Artist Ndidi Dike has created a new work for the South London Gallery as part of Lagos, Peckham, Repeat: Pilgrimage to the Lakes.
The mixed media installation, titled Deciphering Value: Economic Anomalies and Unequal Dependencies in Global Commodity Trade, 2023, explores the concept of value. Dike reflects on ideas around market value and material value, value to the individual and value to human kind. She questions how value is shared, thinking about who benefits and who is exploited.
We spoke to Dike to find out more about the visuals in the installation and the inspiration behind the work.
Can you describe Lagos to someone who has never been there? How does the city inspire your work?
Lagos is the mega city that never sleeps. Its hustle and bustle constantly bombard me with emotional and visual triggers that appeal to my sculptor’s gaze which is usually more attuned to balance and order. This chaos helps me redefine my aesthetic viewpoint of the city and its markets. I employ a range of representational strategies photographs and mixed materials to address how Lagos is perceived and described – Lagos as chaotic.
From a personal standpoint, the resultant order in disorder has a rhyme and reason.
For your work at the SLG, you’ve included visuals from marketplaces, both in Lagos and in London. What does the marketplace represent for you?
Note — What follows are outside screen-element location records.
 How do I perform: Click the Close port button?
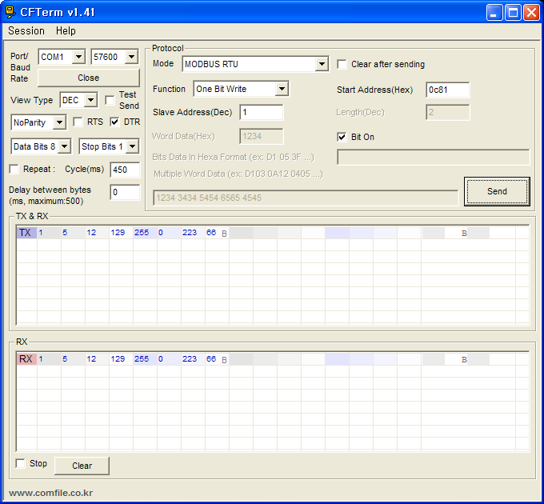pyautogui.click(x=88, y=78)
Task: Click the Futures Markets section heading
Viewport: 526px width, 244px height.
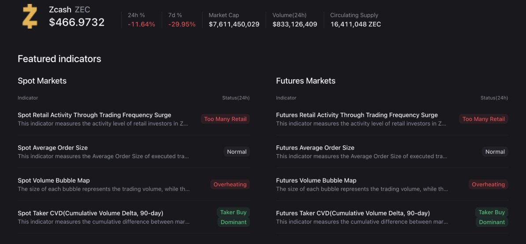Action: click(305, 81)
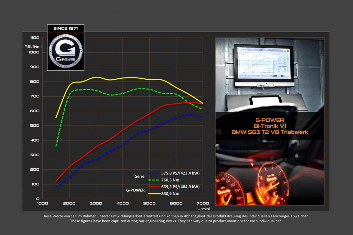Viewport: 353px width, 235px height.
Task: Click the [PS]/[Nm] y-axis unit label
Action: 32,46
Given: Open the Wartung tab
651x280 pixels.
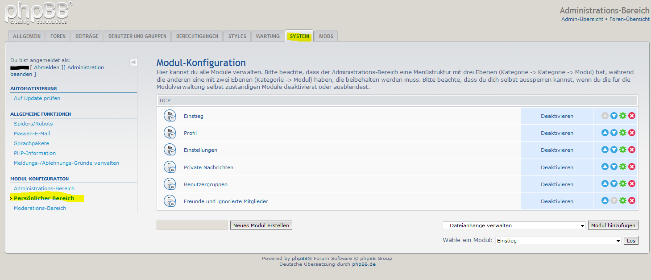Looking at the screenshot, I should (268, 36).
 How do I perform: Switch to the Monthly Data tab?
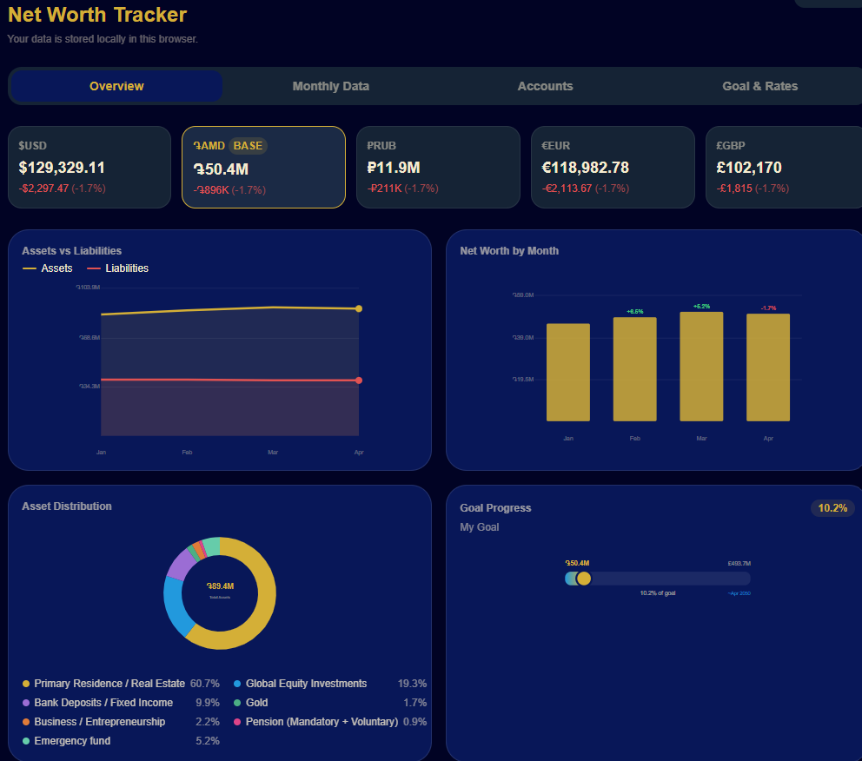click(330, 86)
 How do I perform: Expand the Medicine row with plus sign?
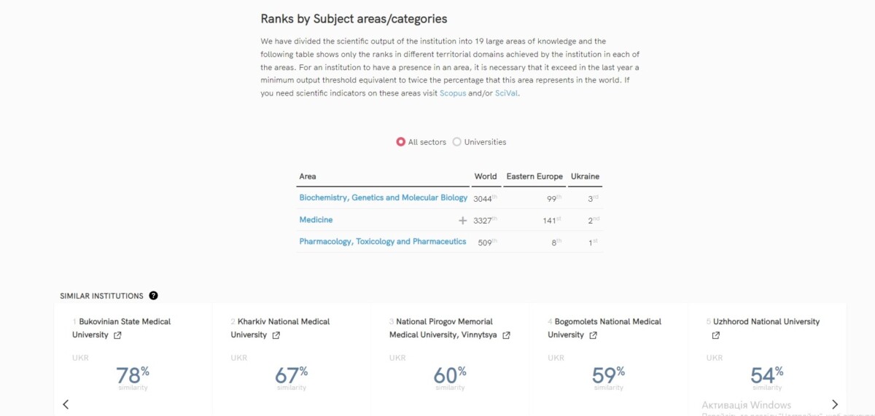[462, 220]
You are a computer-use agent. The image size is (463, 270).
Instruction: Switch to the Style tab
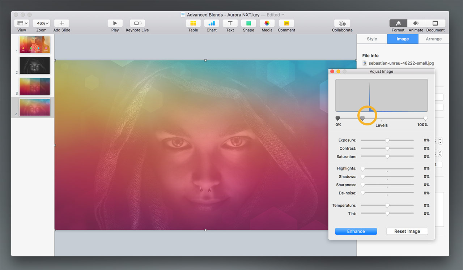pyautogui.click(x=372, y=39)
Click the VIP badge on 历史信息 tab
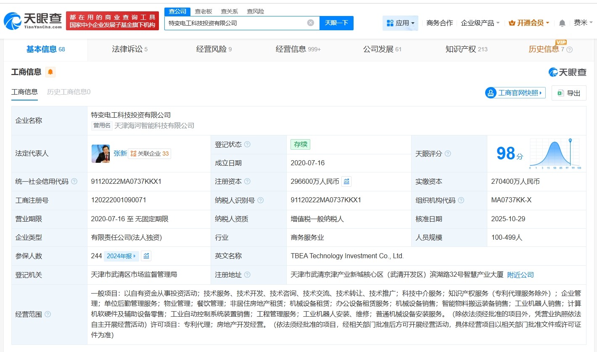The width and height of the screenshot is (597, 352). coord(560,42)
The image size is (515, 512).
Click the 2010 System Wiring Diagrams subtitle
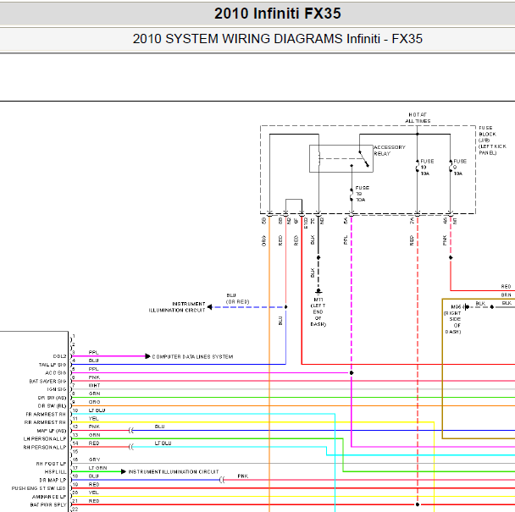(x=278, y=39)
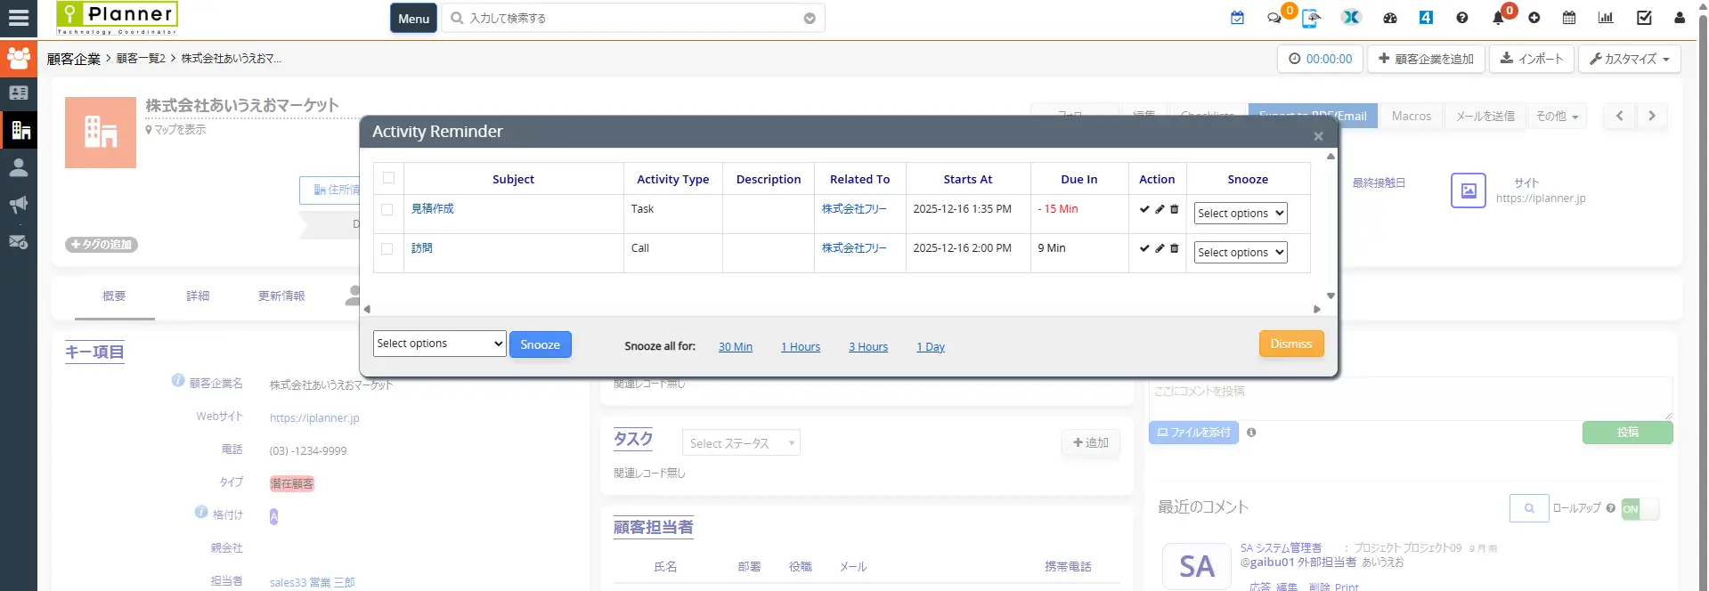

There is a balance derived from chaos. Street markets are arranged with juxtaposing store fronts displaying a plethora of food, cosmetics, shoes, fabrics, household wares, and second-hand clothing (imported at the expense of our local textile industries). Together it all visually speaks about consumerism patterns, market trends, and dependency on predominantly imported commodities.
Each item has its own social and political narratives, stories about ownership and value and absence of barcoding. This intensity coupled with environmental conditions, competing amongst raging human traffic adds to our economies of desire. Each market has its own unique sense of identity. Ladipo in Nigeria is famous for car spare parts and fixing anything repairable. Rye Lane in Peckham displays very different products together, we see items such as afrocombs alongside mobile phones and clothes.
In my installation the strips of photographic transparencies are sourced from my personal archives, historical market research, and the internet. Their form evokes the dark narrow pathways, small corridors and sections potential customers have to navigate to hunt for desired commodities inside Balogun market.
As well as images of marketplaces, your work also includes found objects: vanilla pods, old electronics, branded packaging and Afrocombs. What do these items mean to you?
I use metaphorical objects, such as hanging metal vanilla, plastic army soldiers, photo printed plexi glass pieces, Afro combs, branded packages, Afrocombs bought from stores in Peckham markets, disused and obsolete electronic waste that refers to geo-political control and propaganda.
Outdated technology references the fact Nigeria is a dumping ground for outmoded technology. I have included batteries within the installation to question the ethics and politics surrounding production of batteries. A large percentage of the world’s cobalt is mined in the Global South often during internal wars and conflicts by a youthful population, children as young as five are known to have worked in mines in the Democratic Republic of the Congo.
80% of the world’s most popular spice, vanilla, comes from Madagascar, a country of 26 million people. Madagascar has one of the highest poverty rates in the world leading to vanilla being tattooed for easy identification. Farms are protected by farmers armed with guns.
The installation moves from the 2D to the 3D. It breaches the perceived boundaries of media and embracing an unfettered sense of space across local and global dialogues.
What do you attempt to do with this new work? What would you like visitors to take from it?
Uncomfortable discourses, realities and debates are presented. I want to raise questions around stories of human commodification and histories of exploitation and wealth generation in the Global North. My work explores the enduring colonial legacies of enslaved black bodies, the industrial complex of natural resources extraction, land and the issue of looted artefacts centuries ago from specific countries. This installation is an attempt to enact a conscious reflection of this cyclical complicity where choices impact and reverberate throughout the generations in the global south.